田舎者の思い込みで、千葉にでも行けばどこも沖縄よりも都会でにぎわっているのだろうと思っていた。しかしそうでもなかった。会社が手配してくれたマンスリーは小さな1軒屋か畑が立ち並ぶ住宅街の中にあり、徒歩10分でようやくコンビニが1件しかないという場所だった。スーパーも飲み屋も遊び場もない場所だったためか、仕事帰りの社会人達も外で長居することはない。

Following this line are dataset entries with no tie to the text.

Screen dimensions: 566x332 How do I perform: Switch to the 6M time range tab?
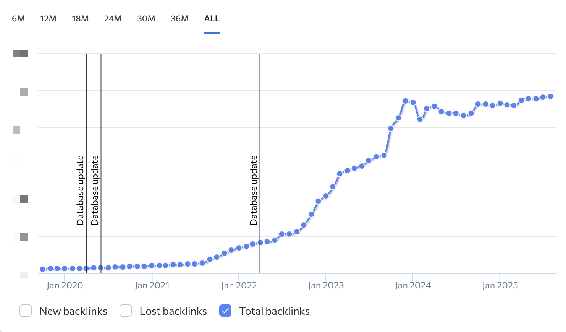click(x=18, y=19)
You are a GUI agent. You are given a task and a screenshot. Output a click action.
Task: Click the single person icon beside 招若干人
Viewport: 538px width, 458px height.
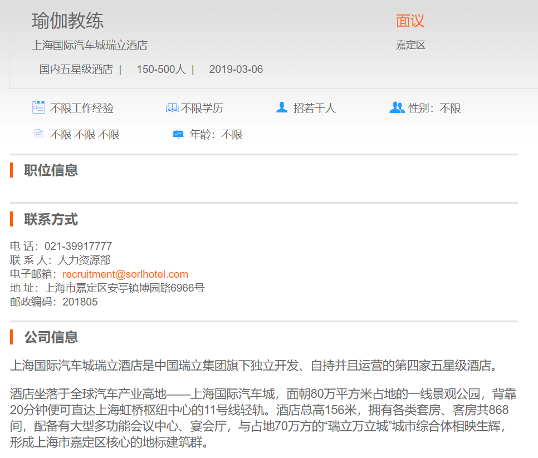[282, 107]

少し残業で定時帰りの時間帯から遅れると、ただ一人、閑散とした道を帰ることになった。

慣れない寒さに肩をひそめて、ただ淡々と、いつもの道を歩く。
その雰囲気にひと押しされたか、脳裏にピアノの旋律が浮かんだ。

仕事から帰ると急いで作りたくなったものの、手元にはイメージにあったピアノの音を出してくれる音源がない。沖縄へ帰るまでしぶしぶと制作は諦め寝かせておいた。

完成したのは3ヶ月後のこと。慌ただしい日々の中で旋律が記憶から消し飛ばされないかと心配したが、無事残っていてくれた。忘れようにも忘れられなかったのだろう。あの頃の記憶と肌に感じたその寒さは。